The undisputed facts are: That the policy was duly issued and delivered to appellant on March 31, 1909, at which time the premium became due. On June 25 respondent duly issued and delivered to appellant a permit for the use of gasolene. “That on or about th“ first day of August, 1909, the said defendant company duly caused to be made and mailed to said plaintiff, at his place of residence at Averill, Minnesota, a statement in words and figures, to wit:

“Betail Merchants Mutual Fire Insurance Company,

“Minneapolis, Minn., Aug. 1, 1909.

“Mr., Johnson, Dr.

“Averill, Minn.

“Make remittance payable to J. H. Tenvoorde, Secretary.

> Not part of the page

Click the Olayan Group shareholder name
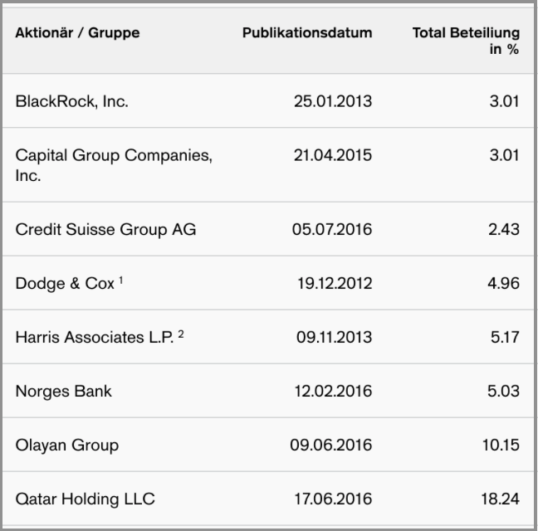Screen dimensions: 538x531 tap(67, 446)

Date. Memorandum. Policy No.

1909 Commission. 28405 $67.50

Mar. 31 Bal. due 26040 10.12 — $57.38

which said statement was duly received by plaintiff in due course of *420mail. * * *” That accompanying said statement was a letter written by the secretary of said defendant company, which letter is in words and figures, to wit:

“August 2, 1909.

“Mr. John Johnson,

“Averill, Minn.

“Dear Sir:

“We are inclosing herewith statement for premium due on policy issued under date of March 31, 1909.

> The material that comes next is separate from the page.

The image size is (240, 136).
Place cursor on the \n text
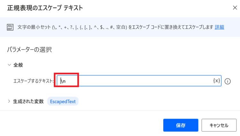coord(63,81)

“This has been running four months. We are willing to accommodate our policy holders to the extreme limit, but four months is longer than a bill of this nature should run. Won’t you kindly favor us with a remittance? We must close the account in some way.

“Trusting to hear from you by return mail, we remain,

“Yours truly,

“Retail Merchants Mutual Fire Insurance Company,

“J. H. Tenvoorde,

“Secretary.”

The property was destroyed by fire on August 10, 1909. No payment of premium was made by appellant prior to the fire, and no tender thereof was ever made until August 20, 1909, when the balance was offered and refused. Proofs of loss were duly made and served on appellant before the commencement of this action. The court below held that the $10.12 paid March 31 was not a payment on account of the policy premium, but was a credit given to appellant in lieu of a dividend earned on the premium of a policy previously issued, which expired on the thirty-first day of March, 1909, and that the policy'was void for nonpayment of the premium.

Section 1629, R. L. 1905, reads: “Any mutual company insuring property may provide by its. certificate or by-laws upon failure by any member for sixty days after notification thereof to pay any premium or assessment made upon his policy, such policy shall lapse and become void without notice or further act by or on behalf of the company. Such condition shall be plainly and legibly specified *421in each policy. Whereupon such company may recover the amount of earned premium or assessment, or both, but no more. Nothing herein contained shall prevent the reinstatement of such lapsed policy by voluntary acceptance of any delinquent assessment before suit.”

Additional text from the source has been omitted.